Il giorno dopo il professor Angelo Giarda non solo non canta vittoria, ma loda la grande professionalità e serietà del pm Rosa Muscio che aveva messo in galera il suo assistito Alberto Stasi. «Indotta all’errore dalla relazione del Ris» afferma, assumendo così anche la difesa dell’accusa. E poi ribadisce: «Alberto è innocente, l’ho “torchiato” per benino anch’io, e ora gli credo».
Davvero avvocato non ha nulla da recriminare?
«Assolutamente no. C’è una prima relazione del Ris di Parma che indica il “fluido” umano da cui è stato ricavato il dna di Chiara come sicuramente sangue. Quel sicuramente, dopo la controrelazione del nostro perito Francesco Maria Avato, è diventato “probabilmente”. È stata indotta all’errore».

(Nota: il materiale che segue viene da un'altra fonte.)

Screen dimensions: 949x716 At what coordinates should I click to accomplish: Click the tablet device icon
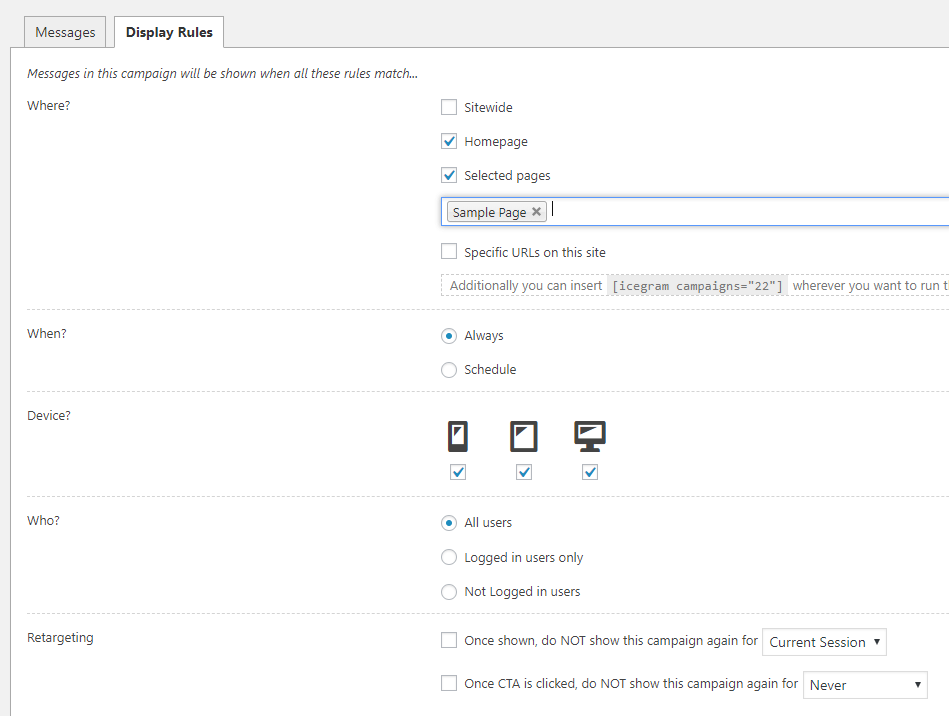pyautogui.click(x=524, y=437)
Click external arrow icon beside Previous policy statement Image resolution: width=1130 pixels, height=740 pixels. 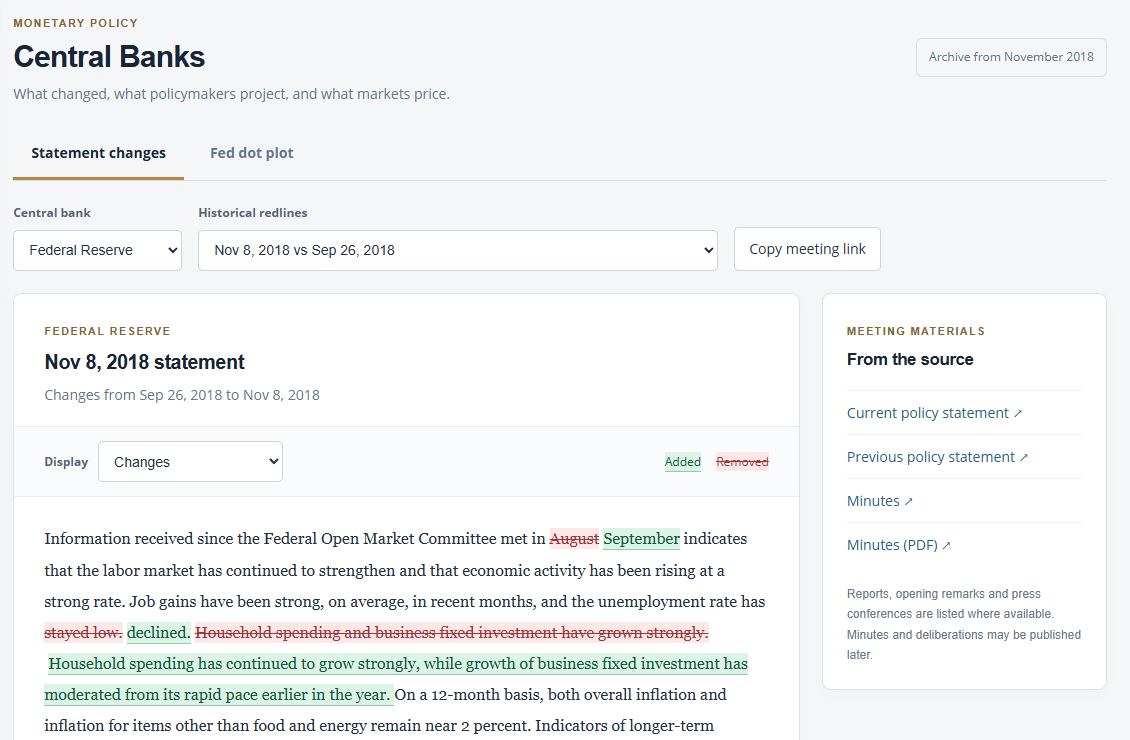coord(1023,458)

Alberto Stasi dunque è sicuramente innocente.
«L’ho interrogato a lungo e mi ha convinto. Il legale deve sapere la verità, anche per scegliere la miglior condotta processuale. Fuori dai denti, se fosse colpevole, proclamandosi estraneo alla vicenda e venendo condannato, rischierebbe l’ergastolo. Se collabora può ottenere una pena molto più mite e data l’età può sperare ancora di rifarsi una vita. No, lui è innocente e deve uscire dal processo a testa alta e senza dubbi».
Però l’inchiesta finora ha puntato solo su di lui.
«Ma non credo ci sia accanimento da parte della Procura, certo è strano non ci siano piste alternative, altre ipotesi investigative».
Niente accanimento?
«No, anzi, con il pubblico ministero abbiamo avuto finora un rapporto molto corretto e per questo non voglio “cantar vittoria”. Ha vinto la verità, non una parte processuale».
Prossime mosse?
«Aspettiamo i risultati dei prossimi esami del Ris, poi vedremo, per il momento non abbiamo ancora deciso azioni particolari. Ne discuteremo la settimana prossima, in questi giorni avevamo altro a cui pensare».
Nemmeno le famose indagini autonome previste dalla riforma del codice di procedura penale?
«Per quale motivo, per cercare noi l’assassino di Chiara? Non è il nostro compito e finora con il collega Giuseppe Colli non ne abbiamo mai parlato. Ma ripeto, vediamo che succede nei prossimi giorni».